§ EXTRACTED INFORMATION
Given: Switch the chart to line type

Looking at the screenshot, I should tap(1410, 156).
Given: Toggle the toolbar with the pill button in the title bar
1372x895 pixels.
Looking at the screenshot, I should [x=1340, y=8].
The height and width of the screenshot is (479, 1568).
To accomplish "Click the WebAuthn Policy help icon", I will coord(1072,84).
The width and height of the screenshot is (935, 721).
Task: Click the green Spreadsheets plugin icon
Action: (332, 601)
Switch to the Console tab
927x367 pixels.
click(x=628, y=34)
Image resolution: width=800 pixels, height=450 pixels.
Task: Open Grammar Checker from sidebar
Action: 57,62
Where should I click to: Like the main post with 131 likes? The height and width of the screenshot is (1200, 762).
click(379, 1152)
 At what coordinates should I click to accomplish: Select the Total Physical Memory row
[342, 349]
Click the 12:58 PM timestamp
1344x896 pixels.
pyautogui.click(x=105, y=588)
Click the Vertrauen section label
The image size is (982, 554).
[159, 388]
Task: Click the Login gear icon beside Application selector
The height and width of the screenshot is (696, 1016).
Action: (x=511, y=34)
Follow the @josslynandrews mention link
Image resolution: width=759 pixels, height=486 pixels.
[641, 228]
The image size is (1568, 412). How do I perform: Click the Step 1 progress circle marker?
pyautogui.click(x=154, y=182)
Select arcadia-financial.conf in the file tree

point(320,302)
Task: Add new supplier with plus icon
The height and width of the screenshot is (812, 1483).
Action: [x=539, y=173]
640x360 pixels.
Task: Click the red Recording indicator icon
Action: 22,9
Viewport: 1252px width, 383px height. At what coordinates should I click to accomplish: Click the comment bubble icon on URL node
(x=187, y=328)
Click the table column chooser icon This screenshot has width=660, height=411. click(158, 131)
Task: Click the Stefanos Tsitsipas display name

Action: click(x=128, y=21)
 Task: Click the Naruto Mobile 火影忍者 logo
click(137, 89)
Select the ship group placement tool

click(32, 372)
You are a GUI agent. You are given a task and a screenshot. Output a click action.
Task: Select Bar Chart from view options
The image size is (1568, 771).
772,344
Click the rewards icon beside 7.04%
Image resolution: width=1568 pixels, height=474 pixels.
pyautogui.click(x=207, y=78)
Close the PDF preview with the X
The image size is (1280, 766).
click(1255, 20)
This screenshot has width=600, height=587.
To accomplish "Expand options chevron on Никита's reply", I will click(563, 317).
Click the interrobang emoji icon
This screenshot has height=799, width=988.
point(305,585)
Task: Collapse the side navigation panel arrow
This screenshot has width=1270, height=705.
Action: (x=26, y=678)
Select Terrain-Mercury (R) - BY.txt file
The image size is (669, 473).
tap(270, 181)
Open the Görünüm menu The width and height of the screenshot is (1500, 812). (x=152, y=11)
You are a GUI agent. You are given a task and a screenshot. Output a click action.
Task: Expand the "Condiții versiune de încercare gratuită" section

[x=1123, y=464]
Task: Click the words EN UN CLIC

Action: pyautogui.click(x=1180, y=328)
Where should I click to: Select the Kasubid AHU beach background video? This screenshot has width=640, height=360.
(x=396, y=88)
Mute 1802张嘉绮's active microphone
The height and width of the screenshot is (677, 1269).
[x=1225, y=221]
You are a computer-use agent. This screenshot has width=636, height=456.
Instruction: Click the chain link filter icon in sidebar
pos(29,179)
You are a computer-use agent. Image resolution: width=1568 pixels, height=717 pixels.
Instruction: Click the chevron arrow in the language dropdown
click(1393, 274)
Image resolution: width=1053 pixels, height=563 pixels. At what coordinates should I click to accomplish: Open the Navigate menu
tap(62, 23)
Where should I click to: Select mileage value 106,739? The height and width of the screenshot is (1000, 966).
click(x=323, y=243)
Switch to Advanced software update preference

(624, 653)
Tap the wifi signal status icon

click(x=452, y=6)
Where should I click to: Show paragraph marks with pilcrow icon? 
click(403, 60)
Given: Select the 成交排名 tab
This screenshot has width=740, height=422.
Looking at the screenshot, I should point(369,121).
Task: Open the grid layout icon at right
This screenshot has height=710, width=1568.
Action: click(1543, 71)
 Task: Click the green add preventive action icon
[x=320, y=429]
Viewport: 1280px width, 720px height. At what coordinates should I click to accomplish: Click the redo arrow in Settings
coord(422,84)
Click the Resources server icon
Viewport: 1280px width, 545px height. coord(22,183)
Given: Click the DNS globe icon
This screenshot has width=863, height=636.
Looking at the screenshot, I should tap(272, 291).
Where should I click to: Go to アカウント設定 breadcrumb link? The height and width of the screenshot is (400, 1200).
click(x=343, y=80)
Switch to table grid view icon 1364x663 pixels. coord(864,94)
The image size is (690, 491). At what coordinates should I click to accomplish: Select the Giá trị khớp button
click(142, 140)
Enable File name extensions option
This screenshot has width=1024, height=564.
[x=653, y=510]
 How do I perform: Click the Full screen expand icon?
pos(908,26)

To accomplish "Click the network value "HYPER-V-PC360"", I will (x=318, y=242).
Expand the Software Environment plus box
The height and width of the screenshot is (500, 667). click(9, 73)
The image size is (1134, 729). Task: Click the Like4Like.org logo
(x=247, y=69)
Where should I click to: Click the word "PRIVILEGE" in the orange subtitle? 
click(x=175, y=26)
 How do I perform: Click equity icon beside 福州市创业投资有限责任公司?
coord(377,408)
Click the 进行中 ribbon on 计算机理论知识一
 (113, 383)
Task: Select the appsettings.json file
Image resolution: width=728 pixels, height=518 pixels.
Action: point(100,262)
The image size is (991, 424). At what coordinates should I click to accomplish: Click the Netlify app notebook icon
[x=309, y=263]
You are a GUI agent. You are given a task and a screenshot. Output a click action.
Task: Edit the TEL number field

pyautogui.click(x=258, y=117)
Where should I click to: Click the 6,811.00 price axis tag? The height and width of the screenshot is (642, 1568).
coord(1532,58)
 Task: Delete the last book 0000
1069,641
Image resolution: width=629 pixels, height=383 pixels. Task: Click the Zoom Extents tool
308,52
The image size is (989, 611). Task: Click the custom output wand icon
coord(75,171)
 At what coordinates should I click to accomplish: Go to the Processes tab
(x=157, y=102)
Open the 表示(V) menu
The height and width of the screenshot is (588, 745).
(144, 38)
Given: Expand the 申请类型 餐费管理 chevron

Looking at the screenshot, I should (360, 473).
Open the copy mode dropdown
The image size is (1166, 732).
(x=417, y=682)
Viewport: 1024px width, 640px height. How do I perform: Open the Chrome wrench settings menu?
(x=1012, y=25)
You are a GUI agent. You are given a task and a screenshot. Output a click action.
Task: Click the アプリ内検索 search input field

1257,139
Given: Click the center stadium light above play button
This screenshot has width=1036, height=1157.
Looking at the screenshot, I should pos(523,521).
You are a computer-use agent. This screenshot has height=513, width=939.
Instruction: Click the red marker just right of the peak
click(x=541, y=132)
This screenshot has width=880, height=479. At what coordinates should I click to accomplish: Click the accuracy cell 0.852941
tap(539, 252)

§ INSTRUCTIONS FOR THE TASK
Of the entries listed above, reproduce only the lines starting at the line containing "How do I perform: Click equity" and ending at the line containing "Given: Click the center". Include both, exactly as they stand.

§ WRITTEN RESPONSE
 How do I perform: Click equity icon beside 福州市创业投资有限责任公司?
coord(377,408)
Click the 进行中 ribbon on 计算机理论知识一
 (113, 383)
Task: Select the appsettings.json file
Image resolution: width=728 pixels, height=518 pixels.
Action: point(100,262)
The image size is (991, 424). At what coordinates should I click to accomplish: Click the Netlify app notebook icon
[x=309, y=263]
You are a GUI agent. You are given a task and a screenshot. Output a click action.
Task: Edit the TEL number field

pyautogui.click(x=258, y=117)
Where should I click to: Click the 6,811.00 price axis tag? The height and width of the screenshot is (642, 1568).
coord(1532,58)
 Task: Delete the last book 0000
1069,641
Image resolution: width=629 pixels, height=383 pixels. Task: Click the Zoom Extents tool
308,52
The image size is (989, 611). Task: Click the custom output wand icon
coord(75,171)
 At what coordinates should I click to accomplish: Go to the Processes tab
(x=157, y=102)
Open the 表示(V) menu
The height and width of the screenshot is (588, 745).
(144, 38)
Given: Expand the 申请类型 餐费管理 chevron

Looking at the screenshot, I should (360, 473).
Open the copy mode dropdown
The image size is (1166, 732).
(x=417, y=682)
Viewport: 1024px width, 640px height. How do I perform: Open the Chrome wrench settings menu?
(x=1012, y=25)
You are a GUI agent. You are given a task and a screenshot. Output a click action.
Task: Click the アプリ内検索 search input field

1257,139
Given: Click the center stadium light above play button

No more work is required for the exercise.